Van der Putten, Hobart, Freeman and Thompson (1999) compared the floor/ceiling effects of the MBI to that of the Motor-FIM, cognitive-FIM and total FIM in 201 patients with multiple sclerosis and 82 patients with stroke undergoing inpatient neurorehabilitation. The MBI, and motor-FIM demonstrated adequate floor and ceiling effects for both patients with stroke and patients with multiple sclerosis (floor effects = 1.2% (BI, stroke), 1.2% (motor-FIM, stroke); and ceiling effects = 8.5% (BI, stroke) and 1.2% (motor-FIM, stroke).  The total-FIM showed no floor or ceiling effects for both patients with stroke and patients with MS (0% for all).  The Cognitive-FIM demonstrated poor ceiling effects in patients with multiple sclerosis (36%) and adequate ceiling effects in patients with stroke. 

Hsueh, Lin, Jeng and Hsieh (2002) compared the floor/ceiling effects of the FIM to that of the MBI and the 5-item BI (BI-5) in 118 patients with stroke undergoing treatment on an inpatient rehabilitation unit.  The MBI and the motor-FIM both exhibited adequate floor effects at admission and discharge (MBI 18.2% and 4.7%; motor-FIM 5.8% and 3.5% respectively) and excellent ceiling effects at admission and discharge (0% for all). The BI-5 exhibited poor floor effects at admission (46.6%) and adequate floor effects at discharge (13.6%), and excellent ceiling effects at admission and discharge.  The results of this study indicate that the MBI and motor-FIM have comparable floor/ceiling effects, with the motor-FIM performing slightly better with respect to floor effects (18.2% vs. 5.8%).

Reliability

Internal consistency:
Hobart and Thompson (2001) compared the psychometrics of the MBI, FIM and the 30-item FIM + Functional Assessment Measure (FIM+FAM) in 149 patients with various neurological disorders. All measures were found to be psychometrically similar measures of physical disability. The internal consistency of the MBI was excellent, with a Cronbach’s alpha of 0.94 (Cronbach’s alpha of the FIM ranged from 0.89-0.96).

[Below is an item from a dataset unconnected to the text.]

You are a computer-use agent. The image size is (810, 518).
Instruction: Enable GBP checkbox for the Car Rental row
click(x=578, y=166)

Hsueh, Lin, Jeng and Hsieh (2002) compared the internal consistency of the FIM to that of the MBI and the 5-item BI (BI-5) in 118 patients with stroke undergoing treatment on an inpatient rehabilitation unit.  The MBI and FIM motor subscale both demonstrated excellent internal consistency (Cronbach’s alpha coefficient ≥ 0.84), whereas the BI-5 demonstrated adequate internal consistency (Cronbach’s alpha coefficient ≥ 0.71) at admission and discharge.

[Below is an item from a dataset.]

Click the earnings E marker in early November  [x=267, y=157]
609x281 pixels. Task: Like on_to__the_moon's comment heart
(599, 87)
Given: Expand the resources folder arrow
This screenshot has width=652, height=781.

Quinn, Langhorne and Stott (2011) conducted a literature review examining the internal consistency of the MBI in studies involving patients with stroke.  The internal consistency of the MBI was found to be excellent (Cronbach’s alpha ³ 0.80) across all reviewed studies, as detailed below. 

Shah and coll. (1989) examined the internal consistency of the MBI in 258 patients with stroke. The internal consistency was excellent (Cronbach’s alpha 0.90).

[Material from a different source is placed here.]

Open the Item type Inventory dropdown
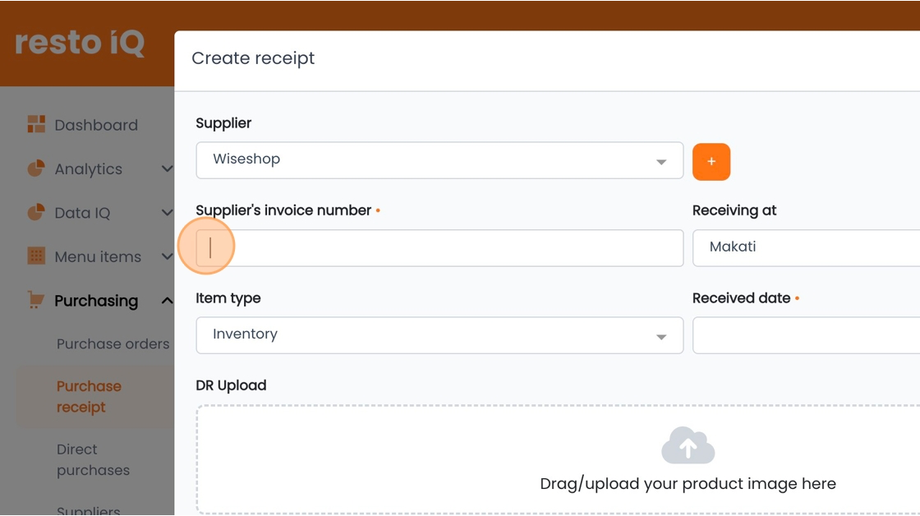Screen dimensions: 920x516 tap(439, 335)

Leung and coll. (2007) examined the internal consistency of the Chinese version and the English version of the MBI and found internal consistency to be excellent for both measures (Cronbach’s alpha 0.93 and 0.92 respectively). 

Hseuh, Lee and Hsieh (2001) examined the internal consistency of the MBI in 121 Taiwanese patients with stroke at four time points (14, 30, 90 and 180 days post-stroke).  The internal consistency of the BI was excellent (Cronbach’s alpha 0.89-0.92).

Test-retest:
Green, Forster and Young (2001) examined the test-retest reliability of the MBI, Rivermead Mobility Indice (RMI), Nottingham extended Activities of Daily Living Scale (NEADL) and Frenchay Activities Indice (FAI) in 22 patients that were at least one year post-stroke.  The four measures were administered twice, with a one-week interval.  The MBI and RMI were found to have the strongest test-retest reliability with 75% and 85% agreement overall, respectively; however there was still considerable variability in kappa statistics (BI kappa =-0.09-0.81; RMI kappa =0.64-1.00).  The NEADL and FAI demonstrated greater variability and more error (NEADL kappa =0.14-0.89; FAI kappa =0.25-1.00).

Inter-rater:
Leung and coll. (2007) examined the inter-rater reliability of the Chinese and English versions of the MBI in 15 patients with stroke. The inter-rater reliability was found to be excellent for the Chinese version (kappa = 0.81-1.00) and adequate to excellent for the English version (kappa =0.63-0.85), as calculated using kappa statistics.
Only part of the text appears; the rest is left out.